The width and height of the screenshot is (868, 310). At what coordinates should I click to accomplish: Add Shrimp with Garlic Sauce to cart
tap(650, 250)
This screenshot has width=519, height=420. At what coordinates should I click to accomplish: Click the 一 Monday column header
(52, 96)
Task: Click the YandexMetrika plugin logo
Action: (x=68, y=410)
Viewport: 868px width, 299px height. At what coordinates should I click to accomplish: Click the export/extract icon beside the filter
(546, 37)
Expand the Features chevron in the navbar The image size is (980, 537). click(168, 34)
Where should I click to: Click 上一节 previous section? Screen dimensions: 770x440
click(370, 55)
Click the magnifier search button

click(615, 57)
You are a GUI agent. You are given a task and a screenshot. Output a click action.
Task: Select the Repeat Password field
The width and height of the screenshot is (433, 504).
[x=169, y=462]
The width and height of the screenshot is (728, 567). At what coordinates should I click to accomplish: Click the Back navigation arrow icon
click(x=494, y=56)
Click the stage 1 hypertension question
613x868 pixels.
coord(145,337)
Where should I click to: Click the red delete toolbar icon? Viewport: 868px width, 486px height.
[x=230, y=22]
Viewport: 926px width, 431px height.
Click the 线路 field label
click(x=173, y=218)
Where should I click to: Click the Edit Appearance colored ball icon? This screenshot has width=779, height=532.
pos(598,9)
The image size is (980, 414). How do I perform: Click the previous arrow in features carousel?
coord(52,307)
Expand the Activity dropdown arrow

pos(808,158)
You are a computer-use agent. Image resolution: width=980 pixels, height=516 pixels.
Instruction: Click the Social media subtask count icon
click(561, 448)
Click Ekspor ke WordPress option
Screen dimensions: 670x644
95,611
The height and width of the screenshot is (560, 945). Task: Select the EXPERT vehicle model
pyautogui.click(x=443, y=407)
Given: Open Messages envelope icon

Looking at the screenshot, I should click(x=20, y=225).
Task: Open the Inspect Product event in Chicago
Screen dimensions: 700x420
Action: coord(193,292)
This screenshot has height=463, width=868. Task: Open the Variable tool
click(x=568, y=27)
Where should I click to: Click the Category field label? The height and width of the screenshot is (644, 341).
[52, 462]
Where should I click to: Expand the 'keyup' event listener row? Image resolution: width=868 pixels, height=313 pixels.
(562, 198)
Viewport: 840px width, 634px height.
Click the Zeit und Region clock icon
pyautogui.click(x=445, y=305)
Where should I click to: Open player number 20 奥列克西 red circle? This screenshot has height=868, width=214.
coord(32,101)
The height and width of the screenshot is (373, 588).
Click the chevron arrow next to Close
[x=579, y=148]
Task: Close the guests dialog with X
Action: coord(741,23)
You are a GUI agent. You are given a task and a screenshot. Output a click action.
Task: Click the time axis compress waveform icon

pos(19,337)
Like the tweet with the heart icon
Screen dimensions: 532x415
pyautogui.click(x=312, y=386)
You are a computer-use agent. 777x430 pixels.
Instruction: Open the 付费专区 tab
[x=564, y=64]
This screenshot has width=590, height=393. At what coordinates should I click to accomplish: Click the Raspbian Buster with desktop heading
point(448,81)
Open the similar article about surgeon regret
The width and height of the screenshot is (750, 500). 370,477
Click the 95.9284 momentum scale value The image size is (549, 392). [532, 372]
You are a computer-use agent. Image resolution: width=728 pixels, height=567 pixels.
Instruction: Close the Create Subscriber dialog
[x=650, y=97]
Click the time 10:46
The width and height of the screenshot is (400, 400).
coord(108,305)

--------

▶ Your goal
Everything from the line containing "Open the similar article about surgeon regret" through the last line of the records must be given again exactly; leave out all other lines.

▶ Task answer
Open the similar article about surgeon regret
The width and height of the screenshot is (750, 500). 370,477
Click the 95.9284 momentum scale value The image size is (549, 392). [532, 372]
You are a computer-use agent. Image resolution: width=728 pixels, height=567 pixels.
Instruction: Close the Create Subscriber dialog
[x=650, y=97]
Click the time 10:46
The width and height of the screenshot is (400, 400).
coord(108,305)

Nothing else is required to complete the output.